By: Jason Stoneroad
Someone asked me once who would win in a all out superhero brawl of the DC universe. As quickly as my flabby nicotine stained lips and chewed up sausage of a tongue could form the words in the morose language we call English I responded with “Batman”. Soon after came the long-winded explanation for why and how batman would take down all the assorted heroes like superman (pimp slap with a kryptonite ring), the green lantern (beat him with the yellow pages), aquaman (lunch at long johns silvers) wonder woman (shopping with a platinum card) and the flash (tie his shoelaces together when he isn’t looking) and so on and so forth. It serves as no surprise that when I heard rumblings of DC comics “Batman R.I.P.” running through the current titles, I thought it was full of shit. No one can beat the batman! I then put some thought into it and became curious…
The current writer of the Batman books, Grant Morrison, is a madman. He has proven beyond a shadow of a doubt that he is insane. “How?” He made me believe he could kill batman. The story opens like any other good batman story with batman and robin fighting crime in Gotham city.
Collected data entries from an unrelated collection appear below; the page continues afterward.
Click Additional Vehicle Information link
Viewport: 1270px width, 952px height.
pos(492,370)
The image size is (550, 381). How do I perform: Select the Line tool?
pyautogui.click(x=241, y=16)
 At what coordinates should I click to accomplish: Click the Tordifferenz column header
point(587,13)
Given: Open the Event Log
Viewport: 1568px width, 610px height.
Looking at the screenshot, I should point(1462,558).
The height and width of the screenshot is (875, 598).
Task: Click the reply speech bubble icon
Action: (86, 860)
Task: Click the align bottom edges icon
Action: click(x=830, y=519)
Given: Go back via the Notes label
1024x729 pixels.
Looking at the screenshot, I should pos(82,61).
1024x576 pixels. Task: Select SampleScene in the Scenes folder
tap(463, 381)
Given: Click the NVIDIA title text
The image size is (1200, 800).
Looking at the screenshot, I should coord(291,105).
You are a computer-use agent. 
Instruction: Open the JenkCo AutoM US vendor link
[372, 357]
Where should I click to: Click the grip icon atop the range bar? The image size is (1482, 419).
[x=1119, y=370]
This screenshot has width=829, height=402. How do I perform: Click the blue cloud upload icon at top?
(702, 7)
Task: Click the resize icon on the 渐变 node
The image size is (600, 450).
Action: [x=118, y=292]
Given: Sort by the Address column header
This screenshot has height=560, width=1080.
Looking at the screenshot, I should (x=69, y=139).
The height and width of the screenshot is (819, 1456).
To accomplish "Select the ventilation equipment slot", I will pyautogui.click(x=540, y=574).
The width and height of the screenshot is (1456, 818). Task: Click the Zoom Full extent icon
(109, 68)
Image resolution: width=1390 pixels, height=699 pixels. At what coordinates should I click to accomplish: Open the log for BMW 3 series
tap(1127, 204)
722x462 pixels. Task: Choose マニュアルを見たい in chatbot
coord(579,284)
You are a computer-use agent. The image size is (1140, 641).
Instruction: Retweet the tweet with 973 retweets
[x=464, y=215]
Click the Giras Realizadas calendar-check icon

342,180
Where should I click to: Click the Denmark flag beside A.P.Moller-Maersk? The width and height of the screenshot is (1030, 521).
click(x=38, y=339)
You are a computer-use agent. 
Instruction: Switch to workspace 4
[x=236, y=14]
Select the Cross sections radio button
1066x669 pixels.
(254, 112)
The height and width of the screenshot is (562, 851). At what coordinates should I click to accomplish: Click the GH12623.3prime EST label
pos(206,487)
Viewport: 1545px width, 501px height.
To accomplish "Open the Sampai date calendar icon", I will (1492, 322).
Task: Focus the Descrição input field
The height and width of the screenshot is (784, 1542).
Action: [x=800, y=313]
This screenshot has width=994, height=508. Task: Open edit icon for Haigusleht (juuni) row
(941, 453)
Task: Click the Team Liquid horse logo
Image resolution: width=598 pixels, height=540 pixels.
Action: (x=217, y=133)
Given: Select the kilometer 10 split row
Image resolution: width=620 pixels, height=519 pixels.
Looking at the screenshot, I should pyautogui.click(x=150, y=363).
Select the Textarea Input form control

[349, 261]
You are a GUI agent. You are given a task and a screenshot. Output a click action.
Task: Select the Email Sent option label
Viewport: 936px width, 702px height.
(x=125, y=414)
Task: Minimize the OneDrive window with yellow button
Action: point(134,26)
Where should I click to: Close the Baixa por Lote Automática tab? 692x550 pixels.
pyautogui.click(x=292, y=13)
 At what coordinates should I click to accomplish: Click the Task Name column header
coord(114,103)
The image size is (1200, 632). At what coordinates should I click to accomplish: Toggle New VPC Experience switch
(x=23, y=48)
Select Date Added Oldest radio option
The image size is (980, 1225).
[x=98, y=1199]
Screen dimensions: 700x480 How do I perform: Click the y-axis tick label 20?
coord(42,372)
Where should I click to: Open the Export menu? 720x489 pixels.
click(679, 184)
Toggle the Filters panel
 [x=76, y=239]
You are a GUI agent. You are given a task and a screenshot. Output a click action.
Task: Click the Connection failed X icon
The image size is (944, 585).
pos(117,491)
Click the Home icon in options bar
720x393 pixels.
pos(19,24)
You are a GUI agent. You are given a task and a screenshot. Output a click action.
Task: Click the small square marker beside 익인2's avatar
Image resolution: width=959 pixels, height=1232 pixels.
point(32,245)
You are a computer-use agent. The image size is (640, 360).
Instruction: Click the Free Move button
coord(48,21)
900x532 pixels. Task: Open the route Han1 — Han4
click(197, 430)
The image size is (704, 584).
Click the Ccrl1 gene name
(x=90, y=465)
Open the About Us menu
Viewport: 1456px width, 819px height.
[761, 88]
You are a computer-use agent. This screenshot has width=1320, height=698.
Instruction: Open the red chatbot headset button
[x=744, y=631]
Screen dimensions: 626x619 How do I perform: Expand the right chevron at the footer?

Over the course of his run on batman Morrison had been planting seeds with a grand conspiracy; the Black Hand. The Black Hand seeks the termination of batman, or in lieu of his life he must join forces with them. What follows is the flawless execution of batman. No, they didn’t break his back this time folks…they did the un-expected, they drove him insane. The Black Hand targeted what they felt was the weak point in batman, Bruce Wayne. What they didn’t expect was that Batman was ready for such an attack with a back-up personality that subsequently takes over for him. The best way to imagine this is to imagine Batman/Bruce Wayne as a tall jack and coke. Now imagine someone reaches into your drink and pulls the sweet smoothing nectar of coke out and leaves you with a straight, bitter double shot of whiskey, that’s batman without Bruce Wayne.
While this book had a lot of potential it had one hell of a problem…you have to go back and read the back issues to get the full scope on what was unfolding. Why does the joker have a scar in the middle of his head? Who’s this chick Bruce is banging? Why is this kid calling himself the son of batman? Who are these guys’ robin calls for help? What’s this about? There is too much that the casual reader has missed out on in the other issues of batman to get the full picture of what’s going on. While the whole run may read flawlessly and smooth, this hardcover collection sitting on the shelf next to the other classic batman stories like “the dark knight returns”, “year one” or “the long Halloween” reads more like a shattered mirror broken than a window into the batman universe.